Petit traité d’irresponsabilité générale

Combien de nos gouvernants ont laissé entendre que la faute revenait à « Bruxelles », la « mondialisation » ou d’autres forces extérieures étranges ?

Revue de livre par Erwan Le Noan.

Un article du site Trop Libre

Les Chrétiens qui, approchant des fêtes de Pâques, ont récemment relu les passages bibliques de la Passion de Jésus-Christ savent que, pour se décharger de toute responsabilité, Ponce Pilate s’est « lavé les mains » : quoi qu’il arrive à cet homme qui se prétendait messie, ce n’était pas sa faute. Le pauvre préfet romain est resté dans l’histoire depuis 2000 ans comme un symbole de pleutrerie, de lâcheté politique, un contre-exemple si bien ancré dans les mentalités collectives que dans le débat qui l’opposait à François Hollande en 2012, Nicolas Sarkozy avait utilisé son nom comme une attaque contre le candidat socialiste.

La mythique démocratique a glorifié, à l’inverse, les héros, ces hommes au courage extraordinaire qui assument leurs rôles et leurs décisions, dans toute leur grandeur tragique. Dans l’histoire de France, il y a eu notamment Napoléon, Clémenceau ou De Gaulle : aucun n’a fui devant ses responsabilités. On n’imagine guère le fondateur de la Ve République apparaître dans le poste, sur l’ORTF, et s’excuser devant les électeurs : « C’est pas facile de faire des réformes » de la dépense publique et du marché du travail ; encore moins leur dire « c’est dur » d’être Président. Pourtant, François Hollande l’a osé, lui…

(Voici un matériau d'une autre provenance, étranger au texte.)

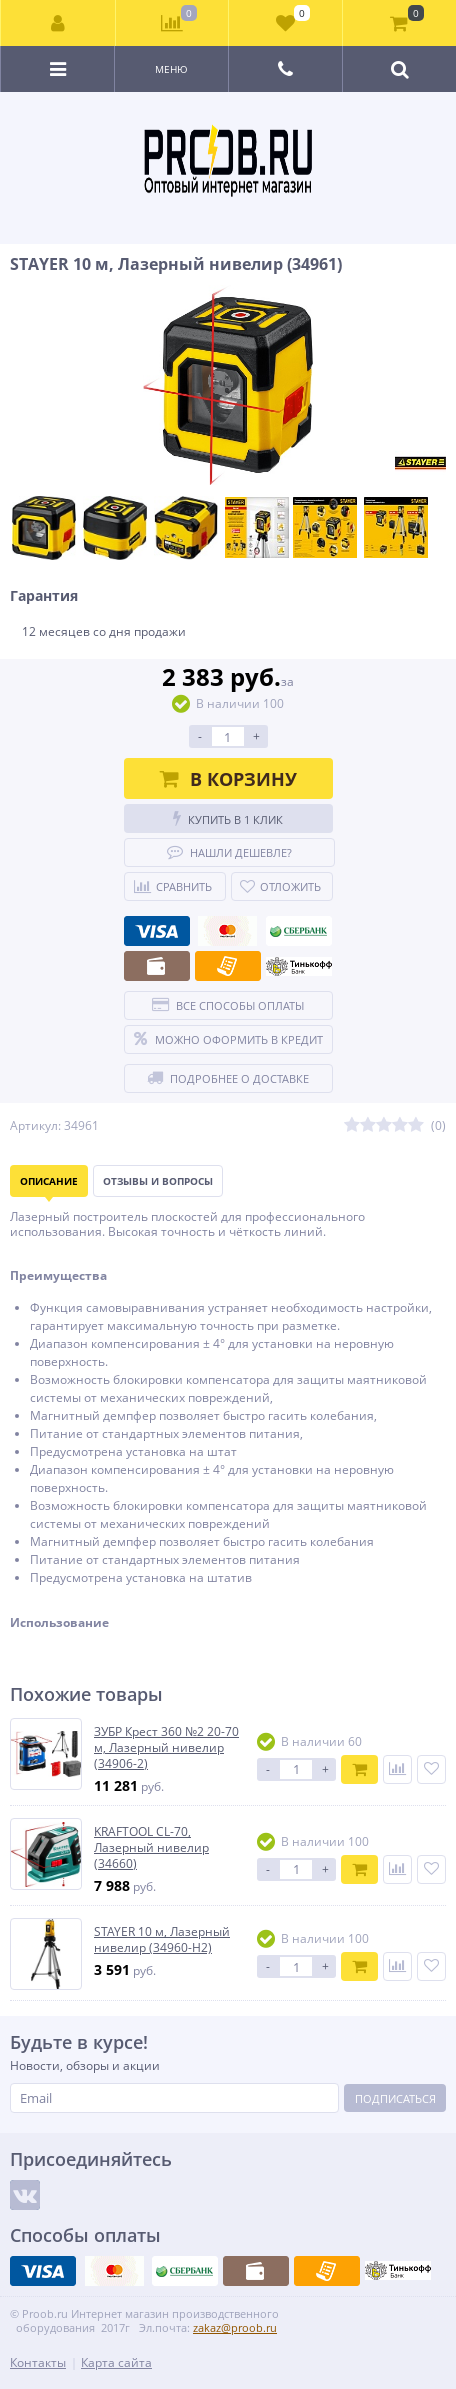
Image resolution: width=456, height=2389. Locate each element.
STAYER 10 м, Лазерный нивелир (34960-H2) (162, 1939)
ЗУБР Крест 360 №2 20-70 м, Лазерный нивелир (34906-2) (166, 1747)
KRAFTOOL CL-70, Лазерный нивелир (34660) (151, 1847)
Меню (171, 69)
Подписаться (395, 2098)
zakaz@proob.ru (235, 2327)
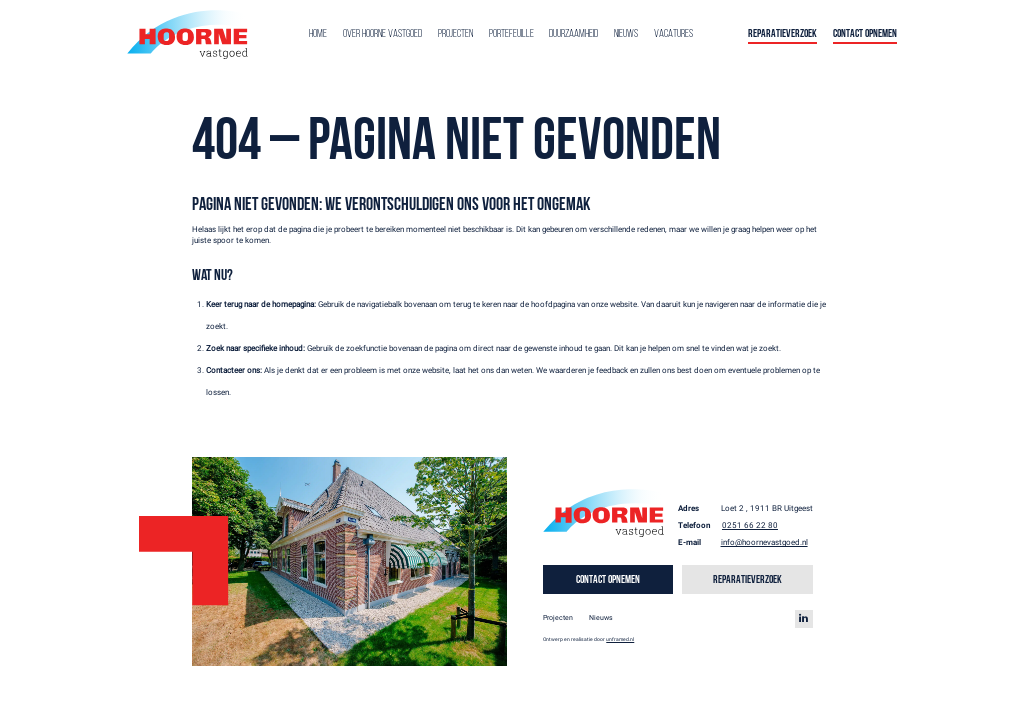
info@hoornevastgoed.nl (764, 542)
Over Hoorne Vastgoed (382, 34)
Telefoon (694, 525)
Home (318, 34)
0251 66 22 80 (750, 525)
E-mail (689, 542)
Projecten (455, 34)
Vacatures (673, 34)
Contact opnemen (865, 34)
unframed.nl (620, 639)
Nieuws (626, 34)
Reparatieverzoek (782, 34)
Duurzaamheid (573, 34)
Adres (688, 508)
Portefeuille (511, 34)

Dans leur bref et stimulant livre, Irène Inchauspé et Claude Leblanc, journalistes à L’Opinion, reviennent sur cette perte totale du sens des responsabilités. C’est pas ma faute, voilà l’antienne pathétique, mais favorite, des responsables politiques français de ce début du XXIe siècle. L’Europe, l’Allemagne, la crise, chacun de nos élus a son bouc émissaire préféré. Les plus audacieux, comme ce député frondeur battu dimanche aux départementales, accusent même le peuple qui n’est pas allé voter ; jamais ils ne supposent que ce sont les faiblesses de leur propre offre politique qui ont retenu les électeurs loin des urnes.

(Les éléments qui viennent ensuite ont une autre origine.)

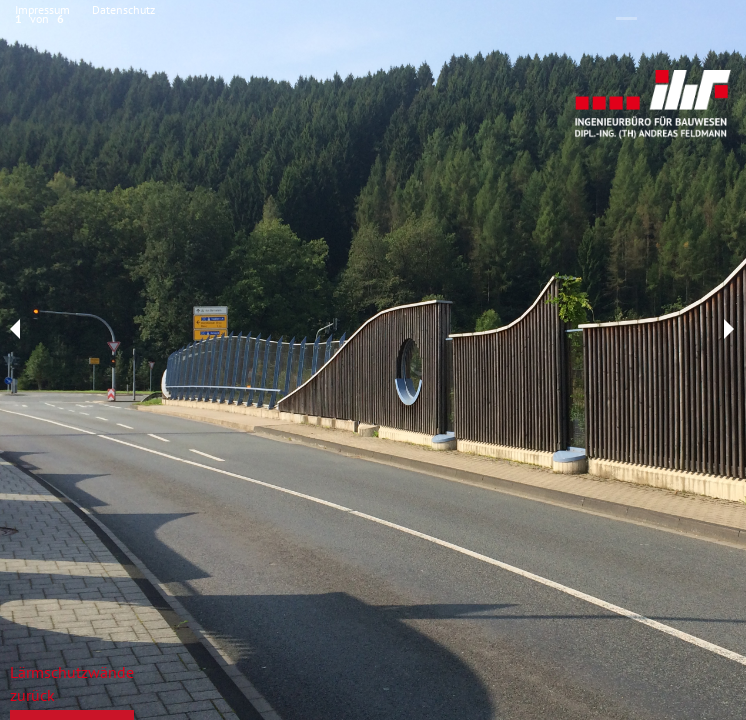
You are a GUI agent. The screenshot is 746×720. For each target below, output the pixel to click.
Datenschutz (123, 9)
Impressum (42, 9)
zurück (32, 695)
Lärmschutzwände (72, 672)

Il faut dire qu’entre 1958 et 2015 sont passées près de soixante années d’État providence. Six décennies pendant lesquelles la prise en charge publique n’a cessé d’étendre son emprise sur la société, en s’appuyant sur un couple redoutable : impérialisme de l’impôt et généralisation des prestations. L’un et l’autre n’ont cessé de s’immiscer dans les recoins de la société française. Une première étape a été d’organiser un régime de Sécurité sociale et professionnelle, qui planifiait une redistribution des revenus par ses prises en charge garanties. Par la suite, en 1959, c’est à l’impôt sur le revenu qu’est revenue également cette mission : la loi de finances pour 1960 l’a rendu intégralement progressif. La fiscalisation croissante des recettes de la Sécurité sociale poursuit aujourd’hui cette dynamique, nécessaire pour soutenir un régime qui distribue toujours plus d’argent, plus de 20 % du PIB.

Ce système d’assurance anonyme et généralisée a lentement, indiciblement, mais sûrement sapé toutes les bases de l’autonomie individuelle et donc de la responsabilité qui lui est consubstantielle. À quoi bon se soucier du vieillard voisin de palier par un été de canicule, puisque le Saint Empire étatique a nécessairement un service administratif chargé de veiller sur lui ? La dépense publique n’écarte pas seulement l’économie privée, elle produit un effet d’éviction sur la responsabilité personnelle. Comme le montre le petit ouvrage, nous voici désormais dans un système de fuite généralisée devant les responsabilités.

Cette faillite politique explique certainement l’échec réformateur de la France depuis trente ans. Dans le discours politique, comme dans les programmes de gouvernement, la réforme n’est pas portée comme un projet, mais soutenue comme un fardeau épuisant. Elle n’est jamais présentée comme une opportunité de nous renouveler, mais subie comme une contrainte imposée de l’extérieur. Combien de nos gouvernants se sont succédés, laissant entendre que la faute revenait à « Bruxelles », la « mondialisation », la « finance » ou d’autres forces extérieures étranges et méconnues ?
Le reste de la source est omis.